↓

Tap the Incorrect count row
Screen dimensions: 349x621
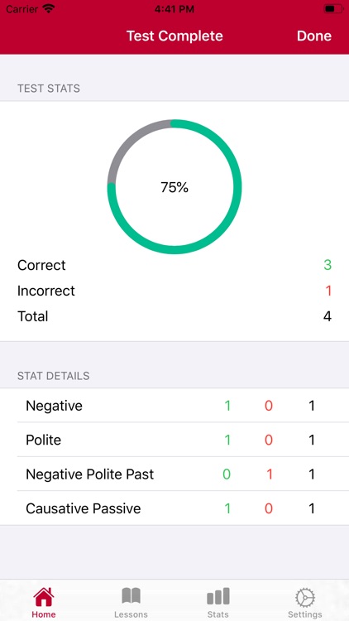pyautogui.click(x=175, y=291)
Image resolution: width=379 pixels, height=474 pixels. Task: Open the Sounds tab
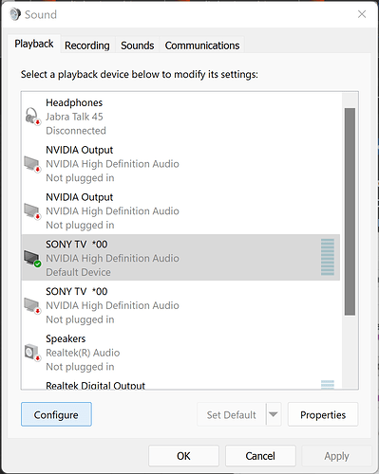(138, 46)
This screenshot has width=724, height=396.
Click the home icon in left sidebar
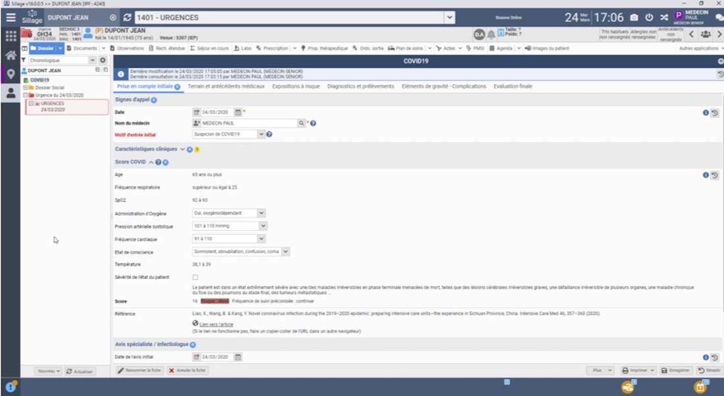click(x=11, y=55)
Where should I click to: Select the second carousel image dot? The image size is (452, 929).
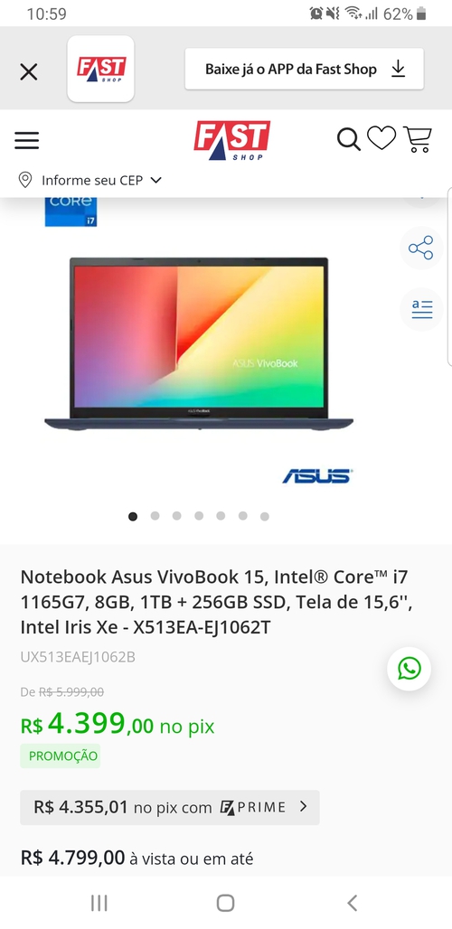155,516
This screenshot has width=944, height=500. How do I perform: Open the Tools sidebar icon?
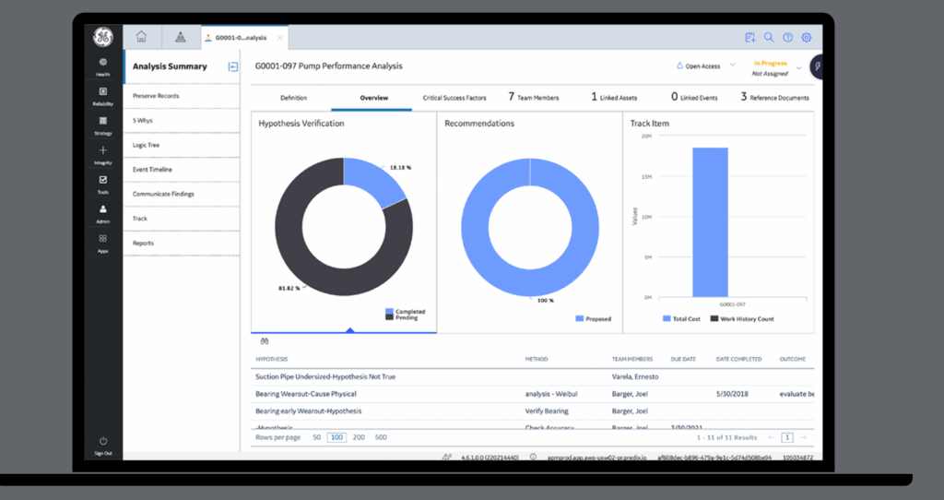click(x=102, y=183)
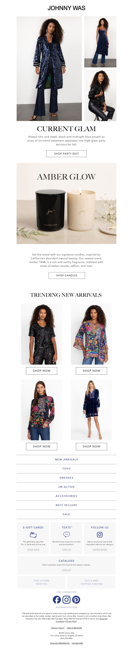This screenshot has width=133, height=649.
Task: Open the Facebook icon
Action: pyautogui.click(x=57, y=599)
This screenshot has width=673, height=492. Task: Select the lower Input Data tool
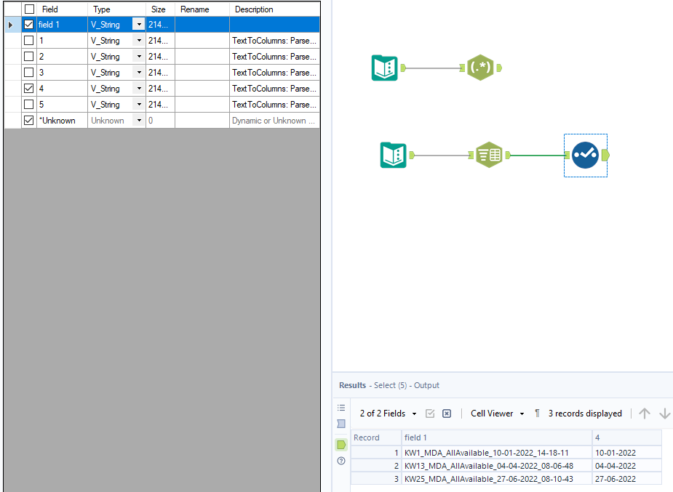[393, 155]
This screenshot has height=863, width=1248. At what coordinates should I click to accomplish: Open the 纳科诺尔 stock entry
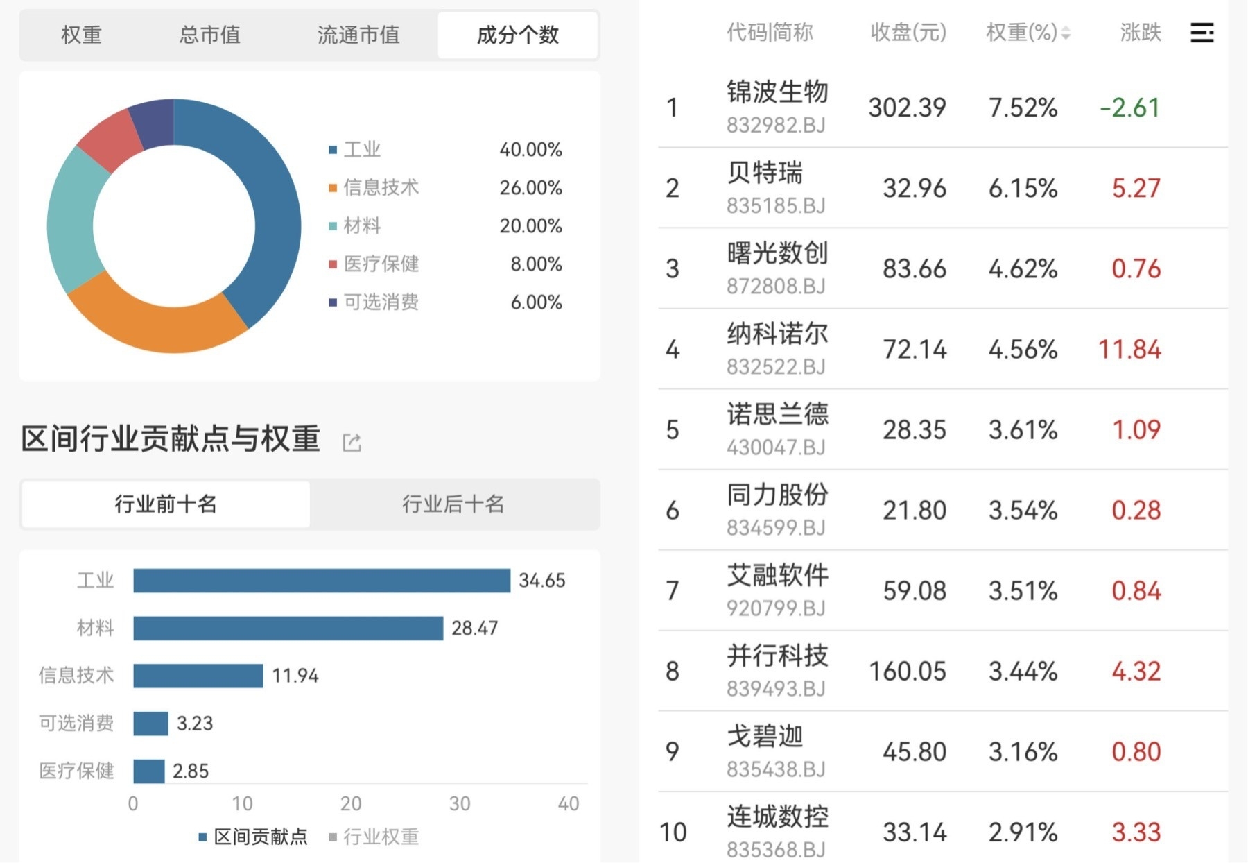(777, 348)
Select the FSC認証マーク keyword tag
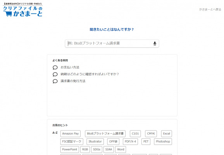 click(72, 141)
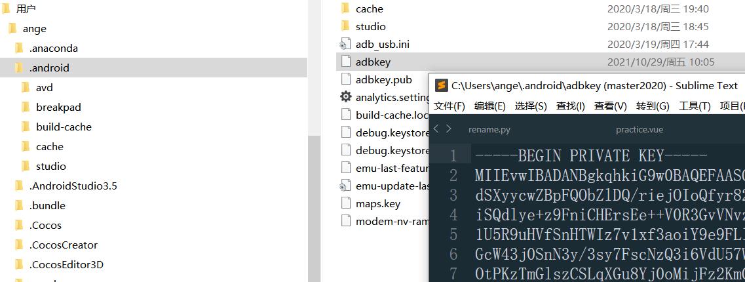
Task: Select the breakpad folder in tree
Action: 58,107
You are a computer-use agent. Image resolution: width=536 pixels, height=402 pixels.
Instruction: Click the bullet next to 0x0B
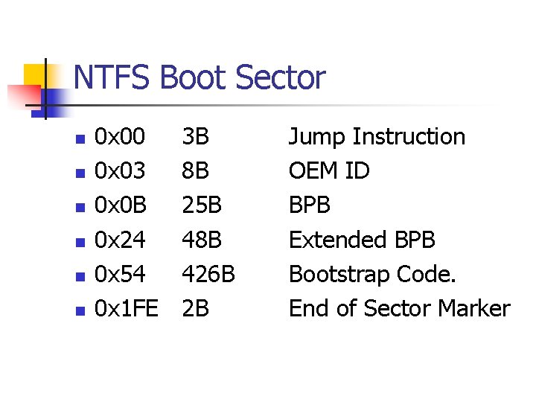pyautogui.click(x=81, y=207)
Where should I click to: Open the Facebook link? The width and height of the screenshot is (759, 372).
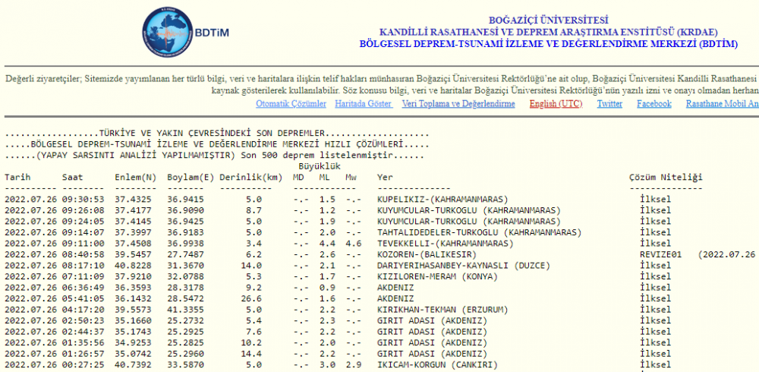653,104
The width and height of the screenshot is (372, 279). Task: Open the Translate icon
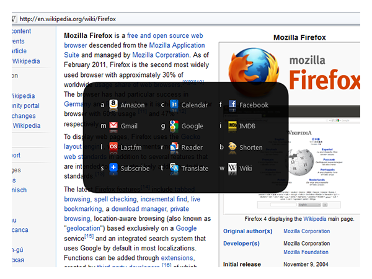tap(174, 167)
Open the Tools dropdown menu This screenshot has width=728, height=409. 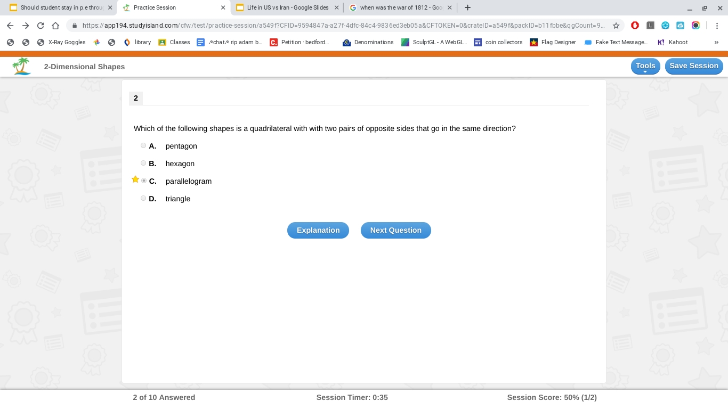(645, 66)
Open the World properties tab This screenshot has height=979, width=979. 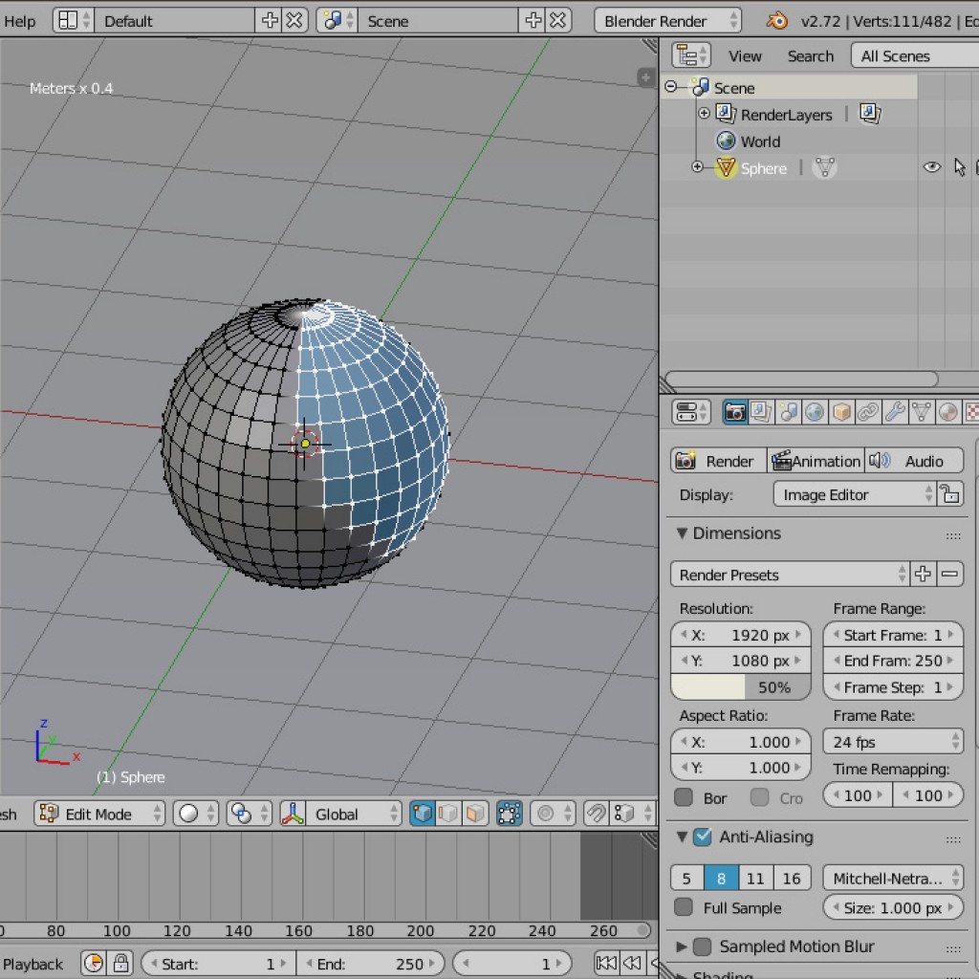(x=815, y=412)
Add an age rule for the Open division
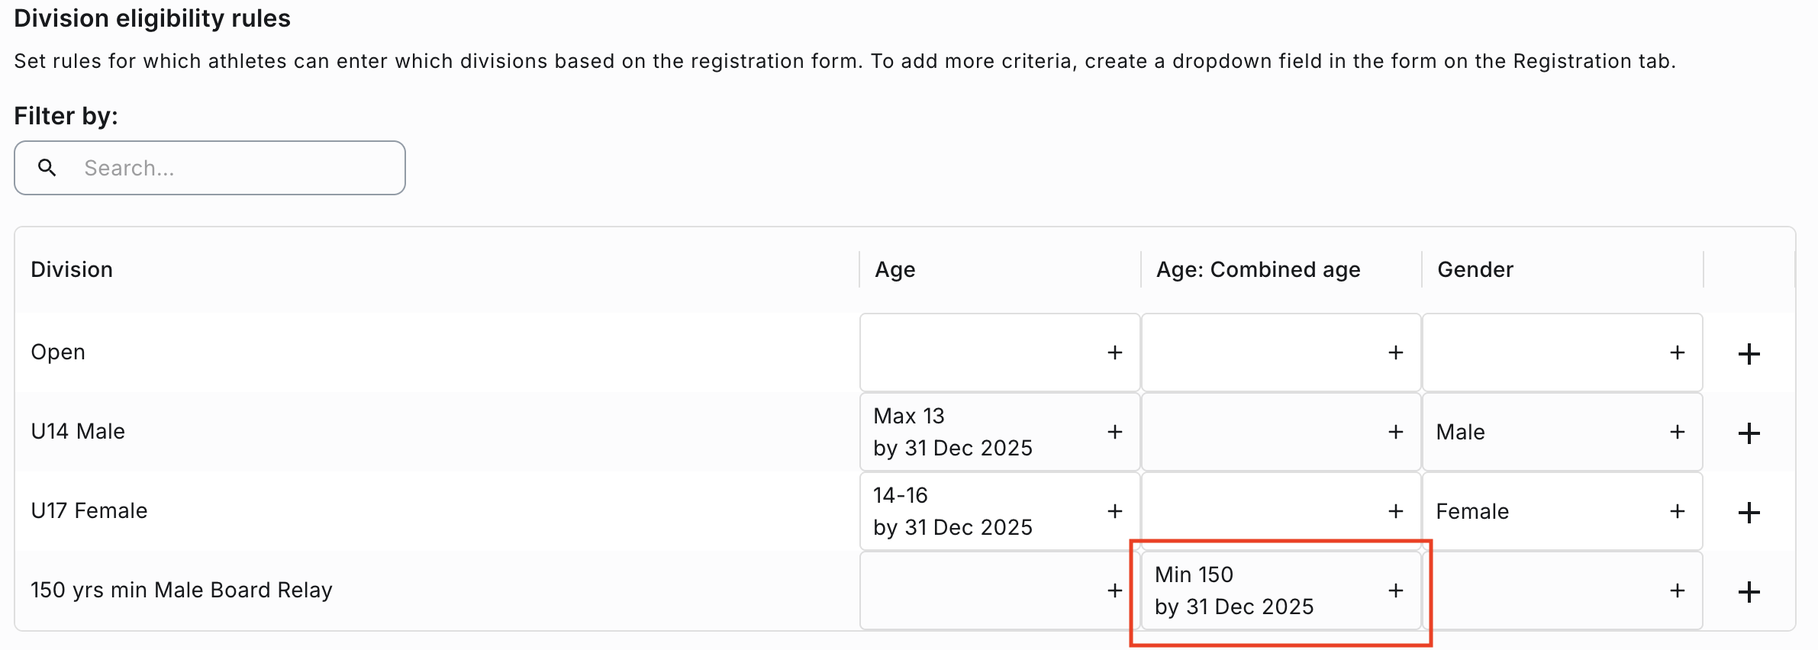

↑

• _About this task_
Reproduce only the lines of the records from the start up to and including the line that holds "You are a computer-use"; do not carry over any picture.

• _Expected answer_
Tap the Incorrect count row
Screen dimensions: 349x621
pyautogui.click(x=175, y=291)
Image resolution: width=379 pixels, height=474 pixels. Task: Open the Sounds tab
(138, 46)
This screenshot has width=724, height=396.
Click the home icon in left sidebar
click(x=11, y=55)
Where should I click to: Select the second carousel image dot? The image size is (452, 929).
155,516
This screenshot has width=944, height=500. How do I perform: Open the Tools sidebar icon?
click(x=102, y=183)
This screenshot has width=133, height=649.
Task: Open the Facebook icon
Action: pyautogui.click(x=57, y=599)
This screenshot has width=673, height=492. Task: Select the lower Input Data tool
[393, 155]
This screenshot has height=863, width=1248. At what coordinates should I click to accomplish: Open the 纳科诺尔 stock entry
(777, 348)
Select the FSC認証マーク keyword tag
 click(72, 141)
Task: Select the breakpad folder in tree
Action: 58,107
You are a computer-use agent. Image resolution: width=536 pixels, height=402 pixels.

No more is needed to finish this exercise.